### [Source material]
::::
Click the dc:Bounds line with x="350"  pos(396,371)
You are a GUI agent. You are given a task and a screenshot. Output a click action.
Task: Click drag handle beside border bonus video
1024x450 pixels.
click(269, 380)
::::
### [Problem to work on]
Reproduce every line above, keeping each word exactly as it appears.

### [Solved exercise]
Click the dc:Bounds line with x="350"  pos(396,371)
You are a GUI agent. You are given a task and a screenshot. Output a click action.
Task: Click drag handle beside border bonus video
1024x450 pixels.
click(269, 380)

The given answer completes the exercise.